Never in my life, I thought that I would hate drawing...
But it happened... I felt like, well, hard to explain, the feeling is, very heavy, I lost my will and i was trying to forget and bury that activity...
I thought at some point when drawing and designing become a stressful environment for me, so there was no feelings anymore, no passion anymore,
I wonder what went wrong?
It is depressing when you realize the thing you loved, has become something else, a burden.
I even scared to touch this account of mine.
I tried and I tried to get back but I couldn't. So i stop trying. Then just focusing on work but was not happy. I was empty.
I quit and took a long day off.
I stopped drawing and designing for quite long while (for me it feels very long).
And it was one of my down time, when my life with people around me was not good, relationship, friendship, social life and work was bad.
Was a bit stressed out, be sad most of the time, feeling lost, cry almost every night. Was not a good trip of my life.
I Spent the time for my own sake, I rekindled with my meditation (I was neglecting it), and then I fully engaged in my romance (I am now currently living together with my girlfriend, and the relationship is amazing) and building my own work (I work by myself now, freelancing).
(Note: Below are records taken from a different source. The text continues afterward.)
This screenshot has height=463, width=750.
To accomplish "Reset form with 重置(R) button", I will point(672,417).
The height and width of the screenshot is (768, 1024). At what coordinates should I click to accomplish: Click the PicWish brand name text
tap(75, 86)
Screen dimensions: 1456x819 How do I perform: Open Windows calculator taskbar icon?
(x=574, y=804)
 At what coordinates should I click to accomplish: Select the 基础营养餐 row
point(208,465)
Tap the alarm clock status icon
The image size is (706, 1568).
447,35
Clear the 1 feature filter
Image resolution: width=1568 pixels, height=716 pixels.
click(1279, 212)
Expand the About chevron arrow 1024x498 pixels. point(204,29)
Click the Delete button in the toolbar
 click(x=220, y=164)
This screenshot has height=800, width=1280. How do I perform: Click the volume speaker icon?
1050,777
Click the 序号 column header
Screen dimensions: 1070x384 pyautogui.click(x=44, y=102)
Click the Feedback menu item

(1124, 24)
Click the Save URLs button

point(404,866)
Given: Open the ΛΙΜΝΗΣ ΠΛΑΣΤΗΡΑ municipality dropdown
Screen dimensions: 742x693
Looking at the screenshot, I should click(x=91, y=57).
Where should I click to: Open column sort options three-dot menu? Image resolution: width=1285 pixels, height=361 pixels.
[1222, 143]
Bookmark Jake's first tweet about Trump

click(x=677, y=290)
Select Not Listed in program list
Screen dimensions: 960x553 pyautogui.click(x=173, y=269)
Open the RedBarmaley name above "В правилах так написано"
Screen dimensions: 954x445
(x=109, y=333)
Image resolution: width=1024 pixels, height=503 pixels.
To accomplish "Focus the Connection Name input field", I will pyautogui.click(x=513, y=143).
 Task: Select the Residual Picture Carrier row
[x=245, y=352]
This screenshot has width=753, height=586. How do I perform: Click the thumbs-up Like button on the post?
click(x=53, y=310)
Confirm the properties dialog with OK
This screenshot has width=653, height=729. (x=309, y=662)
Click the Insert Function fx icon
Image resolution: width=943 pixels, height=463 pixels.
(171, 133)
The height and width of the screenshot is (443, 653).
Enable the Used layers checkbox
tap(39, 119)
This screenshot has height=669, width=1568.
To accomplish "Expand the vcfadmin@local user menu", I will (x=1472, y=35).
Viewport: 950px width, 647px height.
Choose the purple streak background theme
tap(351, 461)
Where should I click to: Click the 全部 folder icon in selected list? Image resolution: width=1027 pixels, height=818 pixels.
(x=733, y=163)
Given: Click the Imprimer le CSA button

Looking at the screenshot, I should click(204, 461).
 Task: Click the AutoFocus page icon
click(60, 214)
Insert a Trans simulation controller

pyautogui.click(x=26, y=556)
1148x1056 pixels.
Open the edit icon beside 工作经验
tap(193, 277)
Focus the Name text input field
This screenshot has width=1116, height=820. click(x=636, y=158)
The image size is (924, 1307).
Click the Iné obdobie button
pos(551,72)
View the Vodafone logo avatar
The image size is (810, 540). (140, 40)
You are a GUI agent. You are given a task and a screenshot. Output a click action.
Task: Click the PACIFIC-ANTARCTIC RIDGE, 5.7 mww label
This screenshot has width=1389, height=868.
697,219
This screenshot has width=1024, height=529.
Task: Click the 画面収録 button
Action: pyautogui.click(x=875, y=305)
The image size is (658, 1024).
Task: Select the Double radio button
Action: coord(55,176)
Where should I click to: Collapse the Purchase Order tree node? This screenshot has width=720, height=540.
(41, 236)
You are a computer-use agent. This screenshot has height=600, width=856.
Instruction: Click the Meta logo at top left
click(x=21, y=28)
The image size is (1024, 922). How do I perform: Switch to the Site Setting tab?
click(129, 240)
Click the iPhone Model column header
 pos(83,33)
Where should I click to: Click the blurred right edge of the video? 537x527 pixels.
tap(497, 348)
Finding friends that makes me become a better person, reconnect with my family (they live abroad).
Then when I am better, physically and mentally. I start slowly to get back, familiarize myself again one more with the feeling.
I am glad I managed to finish a drawing a few days ago, it feels, amazing. this is the love I have lost, but it returned to me.
I hope the universe will keep guiding us with light and love.
Keep fighting, don't lose hope, love is there, always.